The report suggests that up to 20 percent of the required UK electricity budget could be generated by wave and tidal power.
“Britannia really could rule the waves when it comes to marine renewable energy,” said Tim Yeo MP, Chair of the Committee. “We are extremely well placed to lead the world in wave and tidal technologies, which could potentially bring significant benefits in manufacturing and jobs, as well an abundant supply of reliable low-carbon electricity.
“A more visionary approach from the Department of Energy and Climate Change could help to boost confidence and drive the pace of development.”
The desire to become a world leader is not only based in being good environmental stewards, though. The report states that there could be economic benefits to the UK if it became a true world leader in wave and tidal power. (Of course.) Homegrown companies could export equipment and components for marine devices to other markets, as well as provide specialist skills and expertise.
But the report warns that other countries less afraid of taking risks could leap ahead of the UK if the government takes an overly cautious attitude. The report points to the country’s failure to capitalize on its 80s lead in the wind turbine market.

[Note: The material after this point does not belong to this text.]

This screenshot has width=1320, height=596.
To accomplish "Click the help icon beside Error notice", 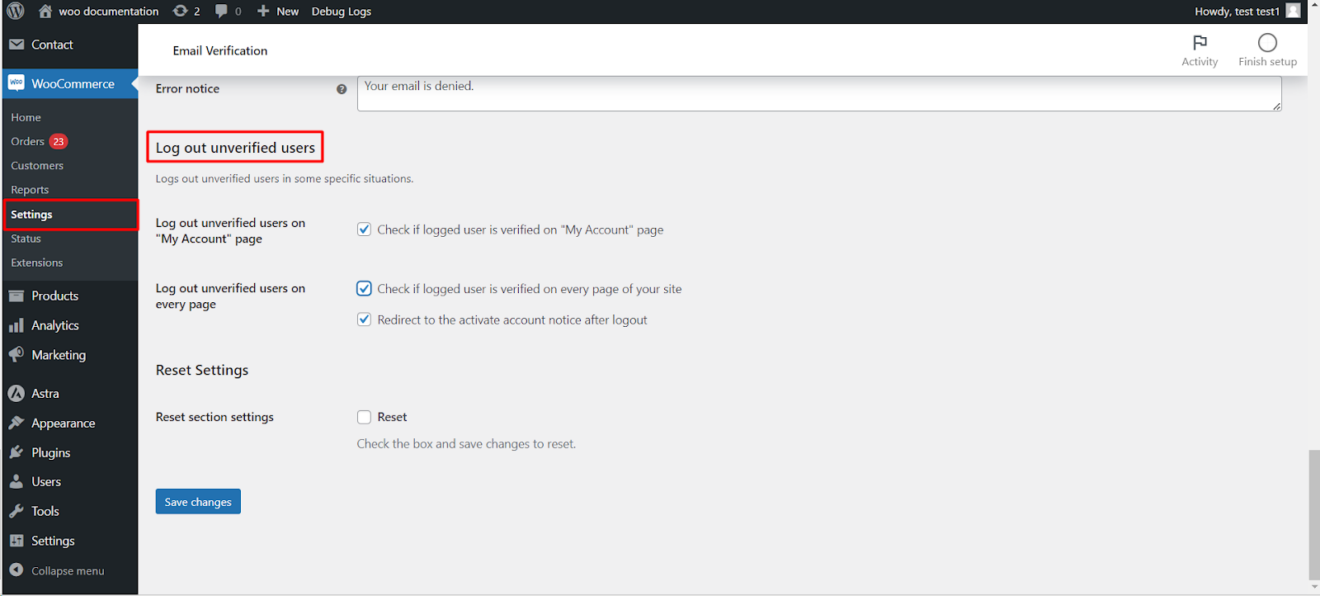I will [341, 88].
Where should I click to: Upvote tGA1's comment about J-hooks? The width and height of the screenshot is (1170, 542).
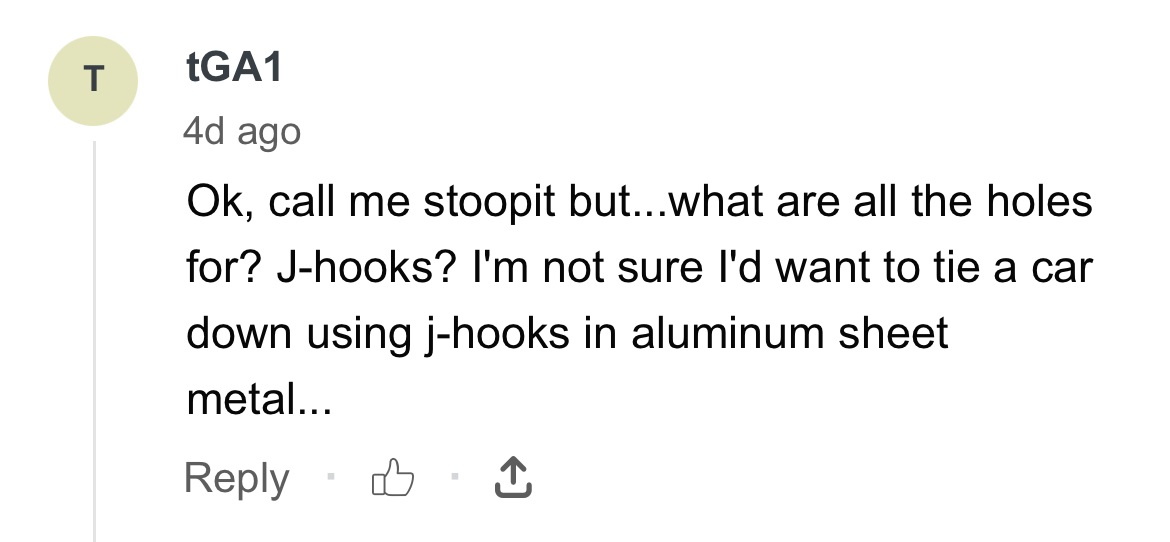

Once the leader in terms of research and testing of wind turbines, the UK failed to establish a domestic manufacturing industry and lost out to Denmark, which now controls the lion’s share of the worldwide industry now.
“In the eighties the UK squandered the lead it had in wind power development and now Denmark has a large share of the worldwide market in turbine manufacturing,” said Yeo. “It should be a priority for the Government to ensure that the UK remains at the cutting edge of developments in this technology and does not allow our lead to slip.”